» **To be done**: Return each line in the entries below that contains the string "width", copied in full.

» **Provided data**:

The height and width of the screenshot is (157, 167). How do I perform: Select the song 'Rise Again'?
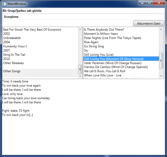tap(91, 42)
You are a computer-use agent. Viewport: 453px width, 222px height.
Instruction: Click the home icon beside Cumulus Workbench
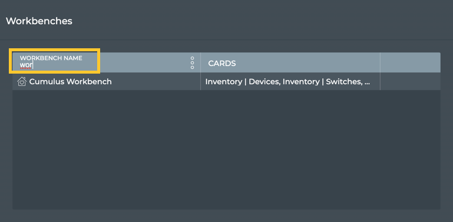[x=22, y=81]
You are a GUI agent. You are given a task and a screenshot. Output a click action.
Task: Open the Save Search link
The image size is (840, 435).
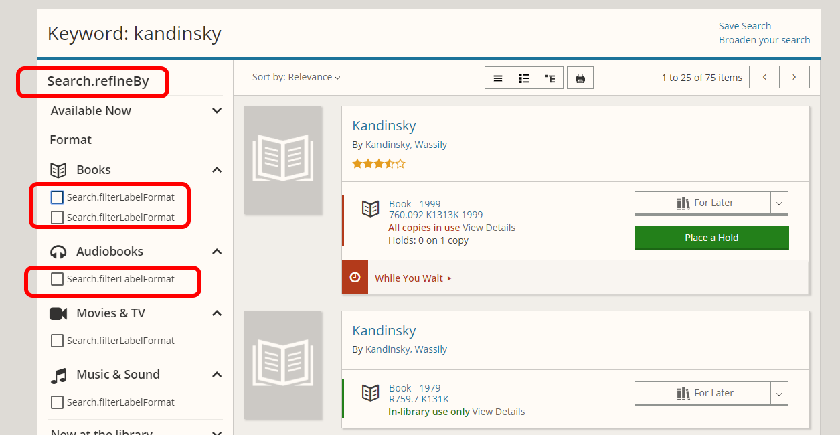tap(745, 26)

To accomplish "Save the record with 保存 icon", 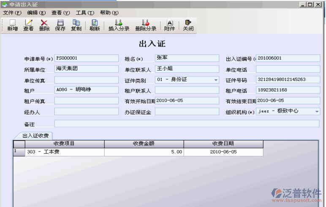I will point(60,25).
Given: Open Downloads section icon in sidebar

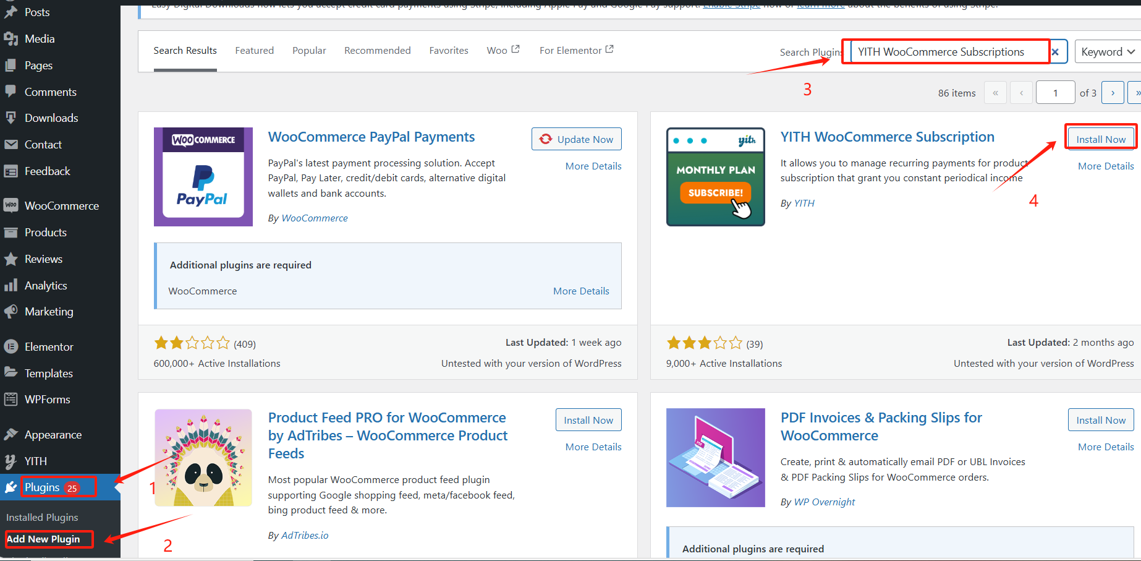Looking at the screenshot, I should click(11, 118).
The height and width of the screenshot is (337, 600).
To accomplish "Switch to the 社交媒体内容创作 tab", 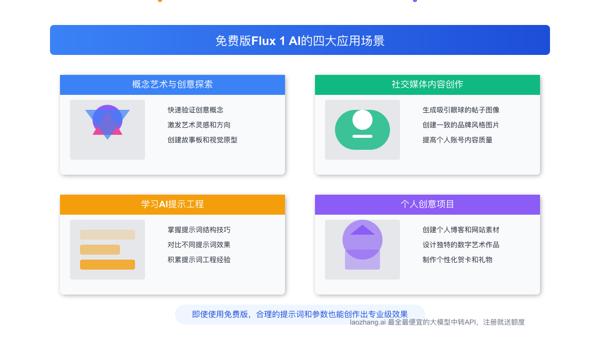I will click(427, 84).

» **The completed task**:
The height and width of the screenshot is (157, 167). How do I perform: Select the song 'Rise Again'?
You are a computer-use agent. Viewport: 453px width, 222px height.
The height and width of the screenshot is (337, 600).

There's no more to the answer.